Why you can never really budget for life’s curveballs
Last Friday, at the Hammersmith Apollo, my friend and I cried. Through Whiskey River and Blue Eyes Crying in the Rain, we'd held it together, as the world's most indomitable country star twanged at the heartstrings.
At the opening chords of Always on my Mind, we cracked. Who knew what secret sorrows fed the tears that trickled down our cheeks as five-times-married, ever-touring Willie Nelson apologised for not holding us through those lonely, lonely times? “It doesn't hurt,” said Willie in a recent interview, “to feel sad from time to time. Sometimes that's good for your mind”.
I thought of that at the weekend when I read that the number of antidepressants prescribed by the NHS has, in the past decade, nearly doubled. Yes, doubled.
And I couldn't help wondering whether that meant that we were twice as miserable as we used to be, or twice as mad. Or just half as willing to feel sad.
Sadness, as wonderful Willie could tell us, is an entirely appropriate response to some of life's curveballs, as well as to stress and disappointment.
Cheerfulness, as Barbara Ehrenreich pointed out in her searing dissection of the American tyranny of positive thinking, Smile or Die, can be not just sinister, but dangerous. Not to mention, weird.
When I was diagnosed with breast cancer in my thirties I was surprised to see a letter from my consultant saying that I was “rather anxious”. Were his other patients splitting their sides with laughter? Were they drugged? Were they mad? Were they human?
There is, I think, something slightly alarming about our rush to drug ourselves out of normal human feeling, to flatten the palate of human emotion, and to medicalise, and pathologise, pain.
Where we used to feel a bit fed up, or low, or down, we're now quick to say that we're “depressed”. And where we used to get a prescription for cold showers or a tonic, now we get one for drugs.
So what can we do? Assuming that not all the 3.18 million prescriptions for mind-altering pills that were issued last year were for people who were going nuts, an awful lot of us are getting gloomier by the day. The bigger issue has to be what societies can do to make their citizens happier. The big problem, of course, the monster problem, is money.
It's not just that there aren't the means to metamorphose the Lib-Con's Programme for Government promises into something vaguely resembling reality. It's that the attempts to raise the revenue required are all too likely to increase inequality — which, all the happiness experts agree, is one of the biggest sources of misery in the world. Beyond being warned that we might as well get our orders for Prozac in now, we don't know what horrors lurk in next week's Budget, which has been billed, a touch gleefully, as the grimmest in human history.

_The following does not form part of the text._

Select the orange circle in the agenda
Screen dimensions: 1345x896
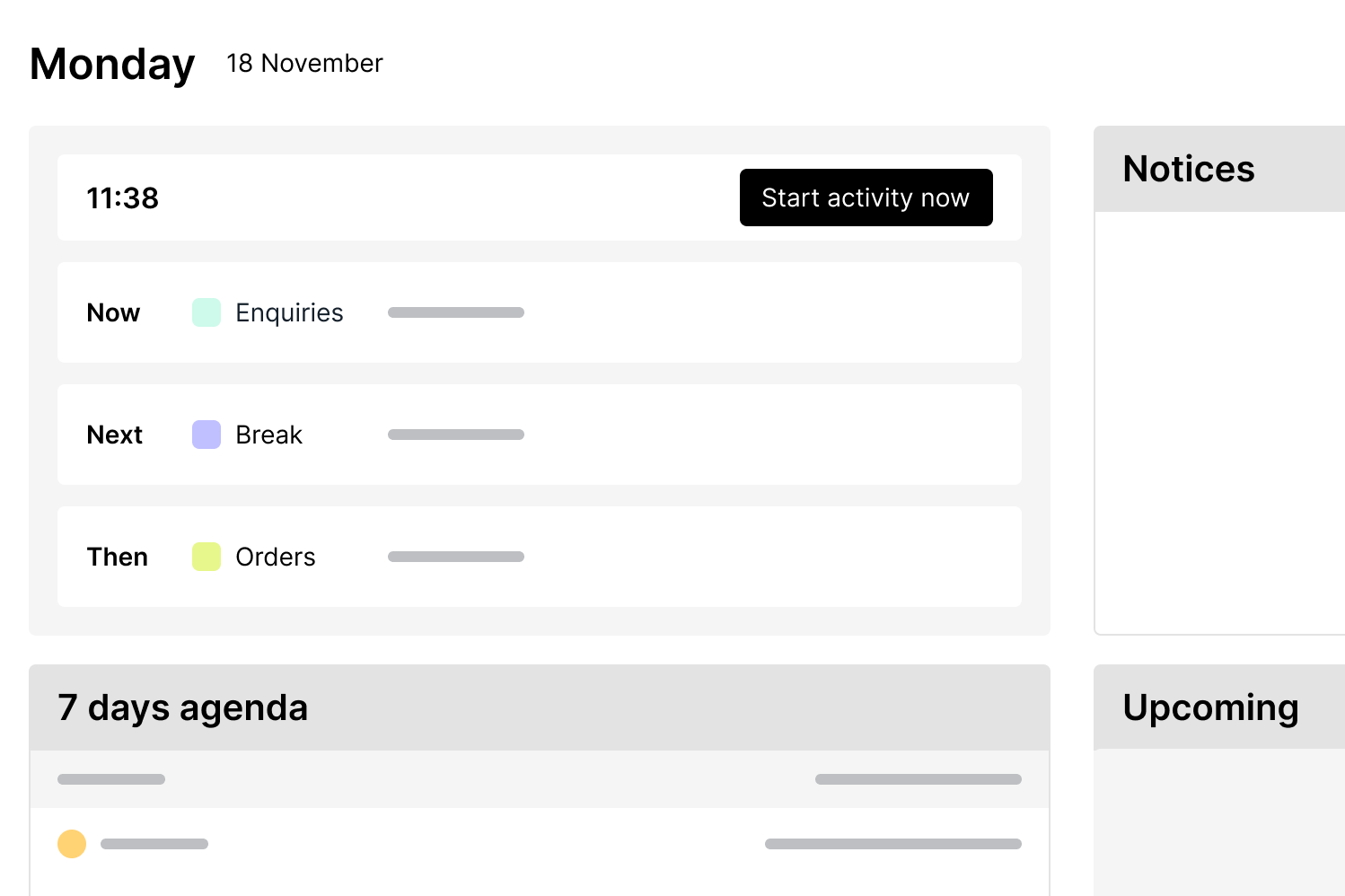coord(72,844)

If we know one thing about the Budget, it's that hundreds of thousands will emerge from it facing imminent unemployment. This, of course, is one of the biggest causes of unhappiness in any society.
Cuts, as we all now know, are not optional. Only with semantic somersaults will these not include “frontline services”, but even cuts in non-frontline services mean lost jobs. The Government claims that its approach to the economy will not only cut the deficit, but stimulate the growth necessary for new jobs to replace the ones that are lost.
Joseph Stiglitz and Paul Krugman (both Nobel prizewinners) disagree. So does the former member of the Bank of England monetary committee, David Blanchflower, and so does Ben Bernanke, the chairman of the US Federal Reserve.
The stakes couldn't be higher. If this project fails, lives will be wrecked. Misery will rise — and madness, too. Best of British, George. Fingers crossed. At least with Robert Green it was a game.